───── Dataset rows
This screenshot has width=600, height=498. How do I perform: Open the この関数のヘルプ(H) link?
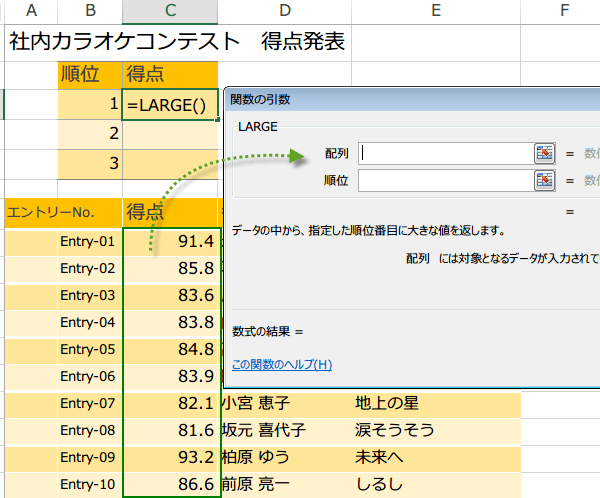coord(281,364)
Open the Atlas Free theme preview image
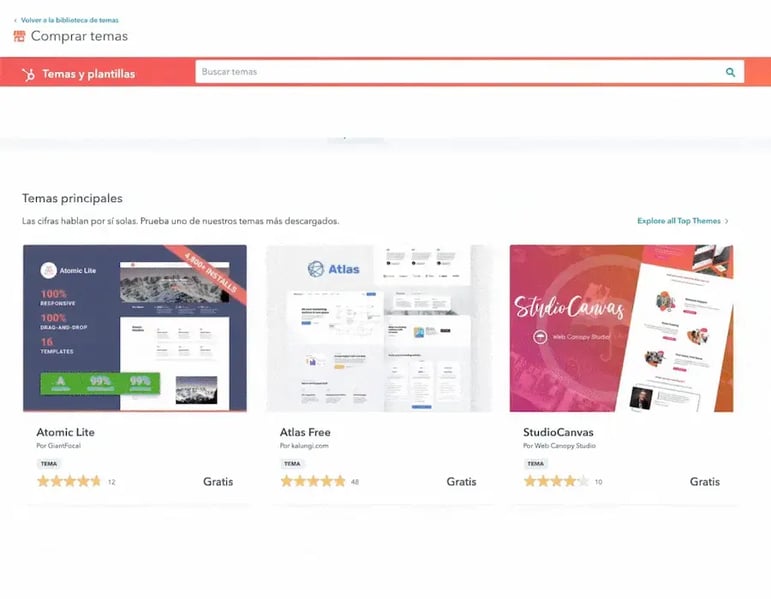The width and height of the screenshot is (771, 599). pyautogui.click(x=379, y=328)
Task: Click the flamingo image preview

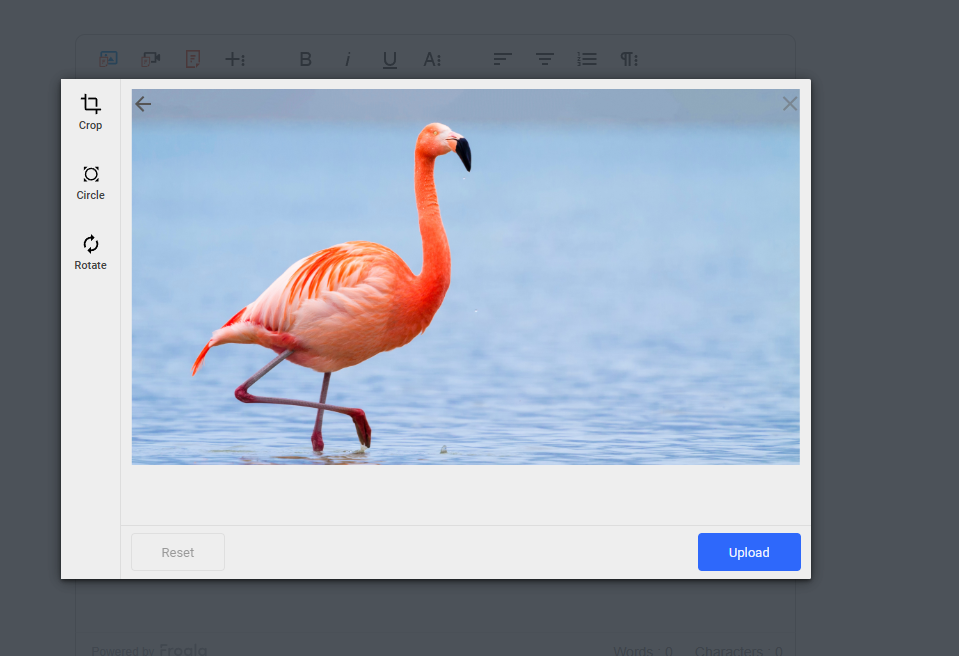Action: (x=465, y=277)
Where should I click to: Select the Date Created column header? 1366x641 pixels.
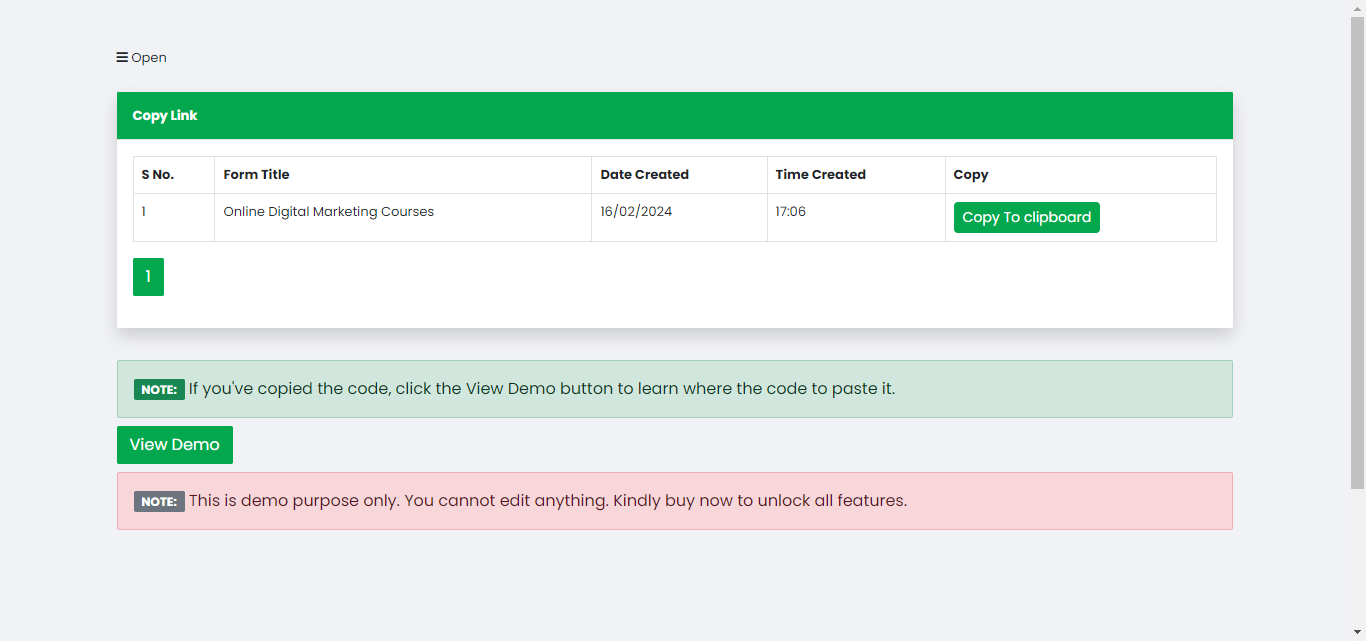click(x=644, y=175)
──────────
Reproduce every line of the listing above verbatim, omitting the pictures.

This screenshot has width=600, height=498. How do I perform: Open the この関数のヘルプ(H) link?
coord(281,364)
Open the Atlas Free theme preview image
The width and height of the screenshot is (771, 599). pyautogui.click(x=379, y=328)
Task: Click the flamingo image preview

Action: (x=465, y=277)
Where should I click to: Select the Date Created column header? 1366x641 pixels.
click(x=644, y=175)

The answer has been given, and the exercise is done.